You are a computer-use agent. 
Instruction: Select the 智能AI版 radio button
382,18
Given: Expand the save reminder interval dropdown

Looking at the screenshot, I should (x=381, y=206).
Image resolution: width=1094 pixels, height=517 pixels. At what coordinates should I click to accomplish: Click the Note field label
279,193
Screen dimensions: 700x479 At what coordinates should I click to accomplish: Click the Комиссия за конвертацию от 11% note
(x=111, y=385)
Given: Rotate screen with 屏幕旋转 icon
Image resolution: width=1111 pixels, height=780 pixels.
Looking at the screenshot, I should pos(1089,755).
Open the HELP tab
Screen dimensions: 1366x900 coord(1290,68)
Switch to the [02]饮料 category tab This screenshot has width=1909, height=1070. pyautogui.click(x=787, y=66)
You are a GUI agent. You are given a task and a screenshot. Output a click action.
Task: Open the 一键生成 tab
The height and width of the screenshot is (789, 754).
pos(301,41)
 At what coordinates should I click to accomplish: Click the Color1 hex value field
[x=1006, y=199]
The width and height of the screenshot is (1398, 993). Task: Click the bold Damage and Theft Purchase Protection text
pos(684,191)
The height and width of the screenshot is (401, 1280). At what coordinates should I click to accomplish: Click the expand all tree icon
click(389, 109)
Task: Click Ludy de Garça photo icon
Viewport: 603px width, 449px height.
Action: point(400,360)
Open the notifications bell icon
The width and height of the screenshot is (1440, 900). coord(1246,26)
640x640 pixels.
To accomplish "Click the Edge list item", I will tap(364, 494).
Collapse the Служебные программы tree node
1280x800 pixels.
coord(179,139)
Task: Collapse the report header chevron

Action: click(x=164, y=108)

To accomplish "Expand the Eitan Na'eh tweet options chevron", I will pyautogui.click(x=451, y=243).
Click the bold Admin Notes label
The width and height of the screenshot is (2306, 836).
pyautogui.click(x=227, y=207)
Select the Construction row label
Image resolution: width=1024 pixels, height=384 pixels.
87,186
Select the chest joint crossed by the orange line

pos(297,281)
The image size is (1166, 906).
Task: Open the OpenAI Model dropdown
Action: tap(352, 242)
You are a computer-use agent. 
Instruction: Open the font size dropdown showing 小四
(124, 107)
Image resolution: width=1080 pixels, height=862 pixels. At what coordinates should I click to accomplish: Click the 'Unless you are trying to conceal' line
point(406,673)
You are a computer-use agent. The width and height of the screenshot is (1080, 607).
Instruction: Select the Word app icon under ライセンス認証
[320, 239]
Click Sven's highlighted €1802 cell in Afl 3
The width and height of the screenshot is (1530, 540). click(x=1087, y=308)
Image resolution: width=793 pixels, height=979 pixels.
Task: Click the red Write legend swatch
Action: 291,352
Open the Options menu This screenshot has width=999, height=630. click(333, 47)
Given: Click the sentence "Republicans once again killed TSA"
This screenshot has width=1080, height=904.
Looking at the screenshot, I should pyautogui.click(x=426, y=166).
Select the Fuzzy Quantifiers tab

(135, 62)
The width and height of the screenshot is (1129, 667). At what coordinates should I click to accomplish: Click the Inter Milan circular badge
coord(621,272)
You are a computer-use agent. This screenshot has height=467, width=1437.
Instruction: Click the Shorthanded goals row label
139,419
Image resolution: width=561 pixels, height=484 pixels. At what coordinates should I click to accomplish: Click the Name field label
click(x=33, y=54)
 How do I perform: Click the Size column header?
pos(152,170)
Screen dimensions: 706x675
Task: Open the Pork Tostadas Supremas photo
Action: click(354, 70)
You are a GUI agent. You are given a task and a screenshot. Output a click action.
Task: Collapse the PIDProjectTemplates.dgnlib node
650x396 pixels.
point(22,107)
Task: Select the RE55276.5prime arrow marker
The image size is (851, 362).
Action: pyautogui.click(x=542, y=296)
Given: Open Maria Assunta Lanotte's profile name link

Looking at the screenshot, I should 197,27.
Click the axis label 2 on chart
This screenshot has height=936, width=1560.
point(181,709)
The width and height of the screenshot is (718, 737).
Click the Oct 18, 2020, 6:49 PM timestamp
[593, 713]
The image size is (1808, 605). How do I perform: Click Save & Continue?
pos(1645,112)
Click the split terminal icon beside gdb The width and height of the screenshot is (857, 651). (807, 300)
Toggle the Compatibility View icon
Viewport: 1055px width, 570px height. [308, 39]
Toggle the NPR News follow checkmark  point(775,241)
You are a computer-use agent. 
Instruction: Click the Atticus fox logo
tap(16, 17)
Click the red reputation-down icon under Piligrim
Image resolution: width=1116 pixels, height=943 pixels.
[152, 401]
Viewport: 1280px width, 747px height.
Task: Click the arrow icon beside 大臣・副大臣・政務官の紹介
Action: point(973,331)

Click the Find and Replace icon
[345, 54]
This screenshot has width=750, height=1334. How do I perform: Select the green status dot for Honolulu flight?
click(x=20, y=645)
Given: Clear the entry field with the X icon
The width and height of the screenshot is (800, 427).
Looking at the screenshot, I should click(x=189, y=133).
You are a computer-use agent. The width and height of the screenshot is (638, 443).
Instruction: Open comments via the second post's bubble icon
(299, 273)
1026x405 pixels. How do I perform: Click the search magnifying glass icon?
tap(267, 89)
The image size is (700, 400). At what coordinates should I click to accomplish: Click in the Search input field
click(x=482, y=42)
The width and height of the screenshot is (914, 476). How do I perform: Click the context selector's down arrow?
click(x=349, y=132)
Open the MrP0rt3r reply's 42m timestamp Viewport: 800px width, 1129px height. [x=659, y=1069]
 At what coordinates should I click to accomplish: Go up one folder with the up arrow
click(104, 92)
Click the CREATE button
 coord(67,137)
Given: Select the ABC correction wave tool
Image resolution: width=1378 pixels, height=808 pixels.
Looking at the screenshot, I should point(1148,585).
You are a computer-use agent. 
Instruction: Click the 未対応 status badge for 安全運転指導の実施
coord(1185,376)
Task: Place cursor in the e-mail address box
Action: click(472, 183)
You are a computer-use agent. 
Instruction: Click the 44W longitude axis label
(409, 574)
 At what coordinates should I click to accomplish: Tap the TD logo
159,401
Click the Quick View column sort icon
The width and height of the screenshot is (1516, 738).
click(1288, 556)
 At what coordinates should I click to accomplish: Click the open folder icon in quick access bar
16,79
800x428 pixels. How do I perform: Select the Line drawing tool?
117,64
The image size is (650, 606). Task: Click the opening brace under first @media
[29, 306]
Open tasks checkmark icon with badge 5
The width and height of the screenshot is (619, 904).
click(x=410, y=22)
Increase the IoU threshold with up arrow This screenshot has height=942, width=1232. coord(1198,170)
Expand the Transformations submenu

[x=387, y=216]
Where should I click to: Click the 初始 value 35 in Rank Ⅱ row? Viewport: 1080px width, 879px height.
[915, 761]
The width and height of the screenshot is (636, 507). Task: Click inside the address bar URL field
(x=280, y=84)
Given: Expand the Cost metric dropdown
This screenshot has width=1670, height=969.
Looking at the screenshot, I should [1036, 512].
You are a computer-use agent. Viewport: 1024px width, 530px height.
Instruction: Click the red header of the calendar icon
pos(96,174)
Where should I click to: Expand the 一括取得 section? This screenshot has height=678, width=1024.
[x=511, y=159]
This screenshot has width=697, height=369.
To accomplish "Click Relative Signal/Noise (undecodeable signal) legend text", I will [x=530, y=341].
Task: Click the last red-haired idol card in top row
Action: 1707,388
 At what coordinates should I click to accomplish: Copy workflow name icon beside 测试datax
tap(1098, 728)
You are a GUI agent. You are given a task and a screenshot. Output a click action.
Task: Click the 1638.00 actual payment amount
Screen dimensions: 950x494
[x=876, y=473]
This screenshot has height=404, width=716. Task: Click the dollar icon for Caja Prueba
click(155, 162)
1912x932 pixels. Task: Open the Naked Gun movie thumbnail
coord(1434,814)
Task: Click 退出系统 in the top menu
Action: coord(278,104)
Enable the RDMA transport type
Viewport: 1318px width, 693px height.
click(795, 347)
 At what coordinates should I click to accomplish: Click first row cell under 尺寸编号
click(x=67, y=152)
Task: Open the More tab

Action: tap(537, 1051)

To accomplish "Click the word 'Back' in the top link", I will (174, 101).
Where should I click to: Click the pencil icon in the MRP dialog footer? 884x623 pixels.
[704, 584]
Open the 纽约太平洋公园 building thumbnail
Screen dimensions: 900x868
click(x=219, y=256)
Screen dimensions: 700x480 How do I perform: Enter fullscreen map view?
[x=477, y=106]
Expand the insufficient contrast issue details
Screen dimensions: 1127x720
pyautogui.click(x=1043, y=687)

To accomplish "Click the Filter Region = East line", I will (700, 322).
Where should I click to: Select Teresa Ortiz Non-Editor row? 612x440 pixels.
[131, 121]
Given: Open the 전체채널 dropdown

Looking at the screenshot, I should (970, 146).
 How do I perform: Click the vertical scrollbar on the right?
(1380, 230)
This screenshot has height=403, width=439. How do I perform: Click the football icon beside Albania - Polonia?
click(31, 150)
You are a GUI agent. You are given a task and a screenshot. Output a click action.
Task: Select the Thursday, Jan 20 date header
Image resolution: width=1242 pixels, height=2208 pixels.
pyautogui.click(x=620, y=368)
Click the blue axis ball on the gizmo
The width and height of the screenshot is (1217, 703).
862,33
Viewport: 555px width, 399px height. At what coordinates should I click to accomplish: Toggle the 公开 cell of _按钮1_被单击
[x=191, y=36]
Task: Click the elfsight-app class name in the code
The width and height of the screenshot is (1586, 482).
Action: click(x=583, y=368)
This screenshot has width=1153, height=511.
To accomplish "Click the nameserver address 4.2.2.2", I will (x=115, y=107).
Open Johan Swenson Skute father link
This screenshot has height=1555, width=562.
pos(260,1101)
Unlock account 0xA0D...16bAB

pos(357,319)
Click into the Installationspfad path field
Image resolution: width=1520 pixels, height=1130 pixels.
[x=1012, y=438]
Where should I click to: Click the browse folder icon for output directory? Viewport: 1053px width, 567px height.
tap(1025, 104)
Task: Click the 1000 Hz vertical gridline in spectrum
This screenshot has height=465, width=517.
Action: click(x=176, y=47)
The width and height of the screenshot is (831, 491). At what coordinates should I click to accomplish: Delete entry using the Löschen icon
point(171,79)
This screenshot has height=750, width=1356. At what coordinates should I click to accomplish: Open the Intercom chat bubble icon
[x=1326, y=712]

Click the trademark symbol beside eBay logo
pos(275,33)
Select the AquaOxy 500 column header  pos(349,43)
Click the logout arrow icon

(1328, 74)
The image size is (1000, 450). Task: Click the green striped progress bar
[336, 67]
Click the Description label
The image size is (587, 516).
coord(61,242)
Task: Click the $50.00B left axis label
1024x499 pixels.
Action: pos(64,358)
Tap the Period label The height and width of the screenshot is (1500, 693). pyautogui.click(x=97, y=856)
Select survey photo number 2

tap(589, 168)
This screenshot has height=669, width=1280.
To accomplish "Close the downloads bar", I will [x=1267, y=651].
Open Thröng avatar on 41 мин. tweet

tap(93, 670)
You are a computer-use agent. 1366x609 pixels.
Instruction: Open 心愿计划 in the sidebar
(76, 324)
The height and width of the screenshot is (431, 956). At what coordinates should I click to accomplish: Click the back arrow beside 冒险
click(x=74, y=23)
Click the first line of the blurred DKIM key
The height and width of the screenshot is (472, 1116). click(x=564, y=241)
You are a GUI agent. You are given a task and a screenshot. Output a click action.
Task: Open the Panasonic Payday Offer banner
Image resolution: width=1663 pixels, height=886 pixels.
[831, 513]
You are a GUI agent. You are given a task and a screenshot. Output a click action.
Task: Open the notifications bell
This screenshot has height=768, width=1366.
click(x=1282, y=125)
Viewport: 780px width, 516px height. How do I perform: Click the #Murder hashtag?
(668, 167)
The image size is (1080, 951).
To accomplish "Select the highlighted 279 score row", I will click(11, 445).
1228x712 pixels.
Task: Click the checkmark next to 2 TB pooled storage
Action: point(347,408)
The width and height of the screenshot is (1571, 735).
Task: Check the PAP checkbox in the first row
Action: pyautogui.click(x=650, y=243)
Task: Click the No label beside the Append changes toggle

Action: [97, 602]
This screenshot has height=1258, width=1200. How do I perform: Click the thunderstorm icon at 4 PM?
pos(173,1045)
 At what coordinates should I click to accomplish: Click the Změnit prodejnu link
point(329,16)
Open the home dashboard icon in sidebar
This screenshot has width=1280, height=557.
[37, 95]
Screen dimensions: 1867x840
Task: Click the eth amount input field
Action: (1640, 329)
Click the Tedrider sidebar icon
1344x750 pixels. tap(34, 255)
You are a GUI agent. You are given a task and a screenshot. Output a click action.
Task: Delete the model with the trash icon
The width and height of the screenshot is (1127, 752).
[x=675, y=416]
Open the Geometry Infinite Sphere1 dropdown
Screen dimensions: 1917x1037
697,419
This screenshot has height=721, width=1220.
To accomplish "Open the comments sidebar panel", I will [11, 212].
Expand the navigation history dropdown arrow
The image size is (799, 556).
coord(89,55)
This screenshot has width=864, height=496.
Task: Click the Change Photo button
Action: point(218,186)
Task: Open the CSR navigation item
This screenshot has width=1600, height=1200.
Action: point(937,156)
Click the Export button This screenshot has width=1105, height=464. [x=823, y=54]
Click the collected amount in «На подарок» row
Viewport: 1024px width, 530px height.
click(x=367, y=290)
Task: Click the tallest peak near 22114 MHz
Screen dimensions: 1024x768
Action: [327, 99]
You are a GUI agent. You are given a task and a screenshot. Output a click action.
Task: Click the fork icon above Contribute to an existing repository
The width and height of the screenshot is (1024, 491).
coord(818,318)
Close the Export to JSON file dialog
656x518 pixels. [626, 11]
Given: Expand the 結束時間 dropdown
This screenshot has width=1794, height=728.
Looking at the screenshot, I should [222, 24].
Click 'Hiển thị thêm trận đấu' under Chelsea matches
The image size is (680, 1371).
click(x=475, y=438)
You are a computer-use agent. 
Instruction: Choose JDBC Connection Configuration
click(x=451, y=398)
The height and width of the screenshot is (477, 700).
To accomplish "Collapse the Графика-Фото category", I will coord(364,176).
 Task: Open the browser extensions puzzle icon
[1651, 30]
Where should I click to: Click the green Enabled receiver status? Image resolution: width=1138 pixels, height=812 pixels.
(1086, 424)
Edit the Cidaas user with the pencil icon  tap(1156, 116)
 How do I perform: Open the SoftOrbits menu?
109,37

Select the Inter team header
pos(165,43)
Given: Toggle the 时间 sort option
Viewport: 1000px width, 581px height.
━━━━━━━━━━
* **Task requirements**
Set each line down exactly, starting with the one that contains "Task: Click the tallest peak near 22114 MHz" and ending with the last line of the listing; add nothing else.

* **Result of the exercise**
Task: Click the tallest peak near 22114 MHz
Screen dimensions: 1024x768
Action: [327, 99]
You are a GUI agent. You are given a task and a screenshot. Output a click action.
Task: Click the fork icon above Contribute to an existing repository
The width and height of the screenshot is (1024, 491).
coord(818,318)
Close the Export to JSON file dialog
656x518 pixels. [626, 11]
Given: Expand the 結束時間 dropdown
This screenshot has width=1794, height=728.
Looking at the screenshot, I should [222, 24].
Click 'Hiển thị thêm trận đấu' under Chelsea matches
The image size is (680, 1371).
click(x=475, y=438)
You are a computer-use agent. 
Instruction: Choose JDBC Connection Configuration
click(x=451, y=398)
The height and width of the screenshot is (477, 700).
To accomplish "Collapse the Графика-Фото category", I will coord(364,176).
 Task: Open the browser extensions puzzle icon
[1651, 30]
Where should I click to: Click the green Enabled receiver status? Image resolution: width=1138 pixels, height=812 pixels.
(1086, 424)
Edit the Cidaas user with the pencil icon  tap(1156, 116)
 How do I perform: Open the SoftOrbits menu?
109,37

Select the Inter team header
pos(165,43)
Given: Toggle the 时间 sort option
Viewport: 1000px width, 581px height.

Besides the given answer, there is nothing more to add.